* [Document]:

August 12, 2019

Looking for ideas on building a "custom search engine"

I'm currently writing a book and this requires lots of research. As of now, I've bookmarked around 150-200~ websites that are perfect for my industry/niche and researching needs. I'd love the ability to search for various keywords but only find results from these sites. It seems Google CSE is limited results-wise and when I tried I wasn't having much luck regardless. Is there any other solutions out there that I could potentially use or even bootstrap together? I was even thinking I could go as far as mass scraping these websites into a local copy and creating some sort of internal search engine but that seems quite intense although it could be far more affordable because I feel like any crawling services are costly.

  1. 1

    I'm actually building https://webchronicler.io. Its currently in beta and pretty much solves this use case. It indexes your browsing history and lets you search with any keyword you remember including pdfs. Does some automatic categorization and you can also add notes and tags.

    Not sure what format your current bookmarks are in, if you happen to find the tool useful, you can just shoot me a mail at [email protected] and I can figure out a way to import your bookmarks.

    1. 1

      HI Jaymu,

      Just installed and will be testing your app, nice work!

      Will keep you posted.

      Chris

      1. 1

        Let me know if you have any feedback!

        1. 1

          You should filter out sites like Spotify that seems to trigger page history (because song name changes the page title). I leave it running all day when coding so I am getting swamped with song titles. Maybe grouping them together ?

          1. 1

            Thanks for checking it out @chrisribe. You can actually block sites based on any pattern. But thats an interesting idea to group similar pages based on title/content/website, it would definately make scanning your history a lot easier.

  2. 1

    You can try https://www.algolia.com I have heard the positive things about them but I am not sure your use case would be easily possible.

* [Records shown]:
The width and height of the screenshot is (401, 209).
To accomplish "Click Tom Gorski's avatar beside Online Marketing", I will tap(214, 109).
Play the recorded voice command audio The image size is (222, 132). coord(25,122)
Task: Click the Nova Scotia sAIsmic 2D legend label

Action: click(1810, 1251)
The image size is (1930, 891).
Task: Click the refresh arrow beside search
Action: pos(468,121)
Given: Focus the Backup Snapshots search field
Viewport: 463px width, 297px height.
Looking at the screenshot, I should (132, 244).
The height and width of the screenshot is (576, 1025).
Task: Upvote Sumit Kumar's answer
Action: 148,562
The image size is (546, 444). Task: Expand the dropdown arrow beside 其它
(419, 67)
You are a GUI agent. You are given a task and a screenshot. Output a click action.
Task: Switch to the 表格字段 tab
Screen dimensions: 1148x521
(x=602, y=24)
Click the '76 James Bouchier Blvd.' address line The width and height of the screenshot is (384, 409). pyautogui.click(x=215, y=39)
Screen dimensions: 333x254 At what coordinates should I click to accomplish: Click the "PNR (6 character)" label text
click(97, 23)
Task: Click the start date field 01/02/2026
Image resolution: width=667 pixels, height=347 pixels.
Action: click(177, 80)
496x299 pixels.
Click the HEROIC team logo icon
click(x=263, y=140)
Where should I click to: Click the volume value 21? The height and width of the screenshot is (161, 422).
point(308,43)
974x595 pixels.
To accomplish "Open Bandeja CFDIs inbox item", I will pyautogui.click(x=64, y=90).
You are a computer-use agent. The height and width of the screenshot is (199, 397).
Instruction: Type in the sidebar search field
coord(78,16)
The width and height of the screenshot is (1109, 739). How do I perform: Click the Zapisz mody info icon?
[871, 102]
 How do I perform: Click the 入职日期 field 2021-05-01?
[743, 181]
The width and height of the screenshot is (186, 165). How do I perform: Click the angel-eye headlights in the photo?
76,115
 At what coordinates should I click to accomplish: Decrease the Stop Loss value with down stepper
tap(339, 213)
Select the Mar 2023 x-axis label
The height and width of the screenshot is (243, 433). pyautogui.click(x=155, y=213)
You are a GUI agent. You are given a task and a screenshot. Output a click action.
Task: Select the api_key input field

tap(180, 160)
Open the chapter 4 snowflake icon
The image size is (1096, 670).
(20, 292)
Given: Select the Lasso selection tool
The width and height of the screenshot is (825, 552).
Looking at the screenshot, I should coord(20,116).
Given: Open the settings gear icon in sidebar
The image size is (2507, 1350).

* [Problems]:
**a.** Print the entire forum thread about building a custom search engine word for word.
**b.** Render the rows as a numbered list without blank lines. Begin at the first row and stop after the line that contains "Action: pos(468,121)".
The forum thread and the rows have nothing to do with each other.

* [Responses per task]:
**a.**
August 12, 2019

Looking for ideas on building a "custom search engine"

I'm currently writing a book and this requires lots of research. As of now, I've bookmarked around 150-200~ websites that are perfect for my industry/niche and researching needs. I'd love the ability to search for various keywords but only find results from these sites. It seems Google CSE is limited results-wise and when I tried I wasn't having much luck regardless. Is there any other solutions out there that I could potentially use or even bootstrap together? I was even thinking I could go as far as mass scraping these websites into a local copy and creating some sort of internal search engine but that seems quite intense although it could be far more affordable because I feel like any crawling services are costly.

  1. 1

    I'm actually building https://webchronicler.io. Its currently in beta and pretty much solves this use case. It indexes your browsing history and lets you search with any keyword you remember including pdfs. Does some automatic categorization and you can also add notes and tags.

    Not sure what format your current bookmarks are in, if you happen to find the tool useful, you can just shoot me a mail at [email protected] and I can figure out a way to import your bookmarks.

    1. 1

      HI Jaymu,

      Just installed and will be testing your app, nice work!

      Will keep you posted.

      Chris

      1. 1

        Let me know if you have any feedback!

        1. 1

          You should filter out sites like Spotify that seems to trigger page history (because song name changes the page title). I leave it running all day when coding so I am getting swamped with song titles. Maybe grouping them together ?

          1. 1

            Thanks for checking it out @chrisribe. You can actually block sites based on any pattern. But thats an interesting idea to group similar pages based on title/content/website, it would definately make scanning your history a lot easier.

  2. 1

    You can try https://www.algolia.com I have heard the positive things about them but I am not sure your use case would be easily possible.

**b.**
1. The width and height of the screenshot is (401, 209).
2. To accomplish "Click Tom Gorski's avatar beside Online Marketing", I will tap(214, 109).
3. Play the recorded voice command audio The image size is (222, 132). coord(25,122)
4. Task: Click the Nova Scotia sAIsmic 2D legend label
5. Action: click(1810, 1251)
6. The image size is (1930, 891).
7. Task: Click the refresh arrow beside search
8. Action: pos(468,121)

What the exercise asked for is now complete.